Overall, these results point to a novel mechanism of tumor immune evasion, where the tumor microenvironment causes aberrant DC functionality by selectively restricting MHC-II presentation by activated interstitial DC that migrate from the tumor site to the draining lymph nodes, while leaving cross-presentation by immature, lymph node resident CD8α+ DC virtually intact. The decrease in the ability of DC to present TAg to CD4 T cells thereby prevents them from providing help for effective CD8 T cell priming. However, it is possible that even if CD4 T cells were activated, CD4 T cell help would not be sufficient to rescue CD8 T cell tolerance induction, as more than one dominant inhibitory mechanism might be in place in tumor-bearing animals. Nevertheless, lack of MHC class-II presentation on DC does represent the earliest block in the helper pathway and hence is at least in part responsible for tolerance induction in CD8 T cells.

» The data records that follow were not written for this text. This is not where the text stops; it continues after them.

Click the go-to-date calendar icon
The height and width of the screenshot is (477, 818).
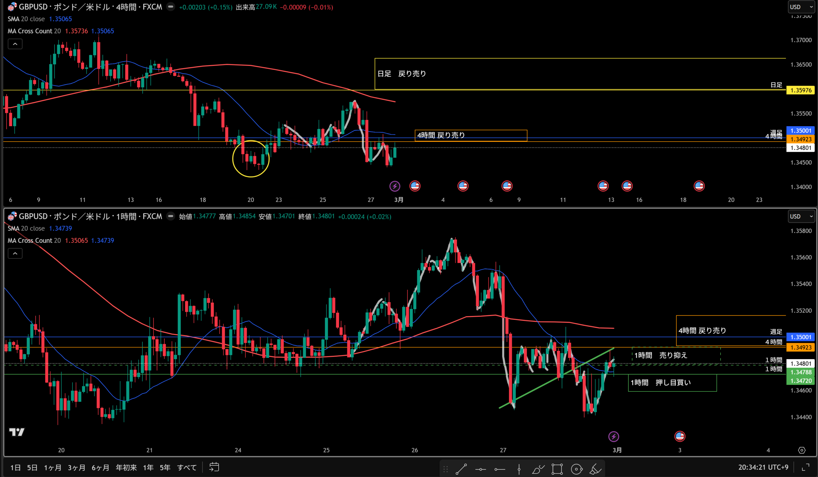click(x=214, y=467)
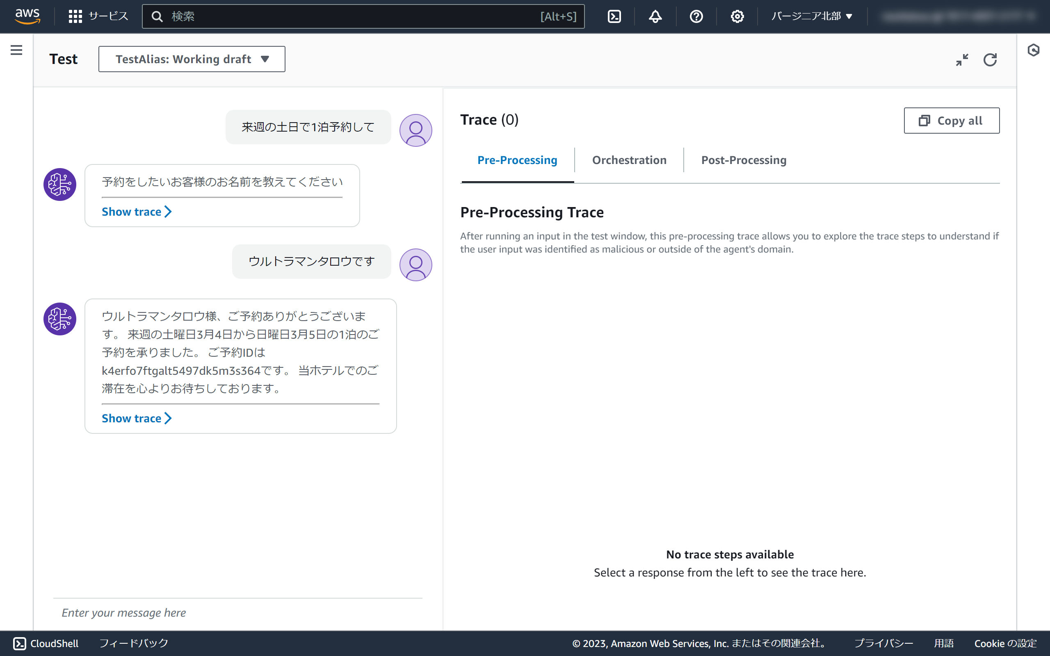Switch to the Orchestration tab
1050x656 pixels.
point(629,160)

While the mechanisms of impairment of DC presentation capacity are currently unresolved, the tumor microenvironment is known to harbor a milieu of suppressive cytokines derived from tumor cells themselves, or produced by infiltrating Treg CD4 T cells or M2 macrophages. Possible mediators include but are not limited to, VEGF, IL-6, M-CSF, TGFβ, IL-10, COX2, PGE2, and gangliosides, and multiple factors may be involved (44
). Additionally, nutrient deprivation, which is most likely found at the tumor site, has been shown to alter MHC-II presentation machinery (46
). Functionally, a number of steps in DC MHC-II processing and presentation could be altered to cause the observed phenotype, including: DC pinocytosis of extracellular proteins at the tumor site, lysosome acidification, cathepsin activity, H2M and H2-O function, DC migration to DLN, and others (34
). It will be important to understand the basis for the selective inhibition of DC MHC-II presentation demonstrated here, and determine whether this phenotype is observed in human cancer patients and, if so, its association with clinical outcome. In addition, a means of reversing the MHC-II defect would have obvious potential for improving T cell based anti-tumor therapies.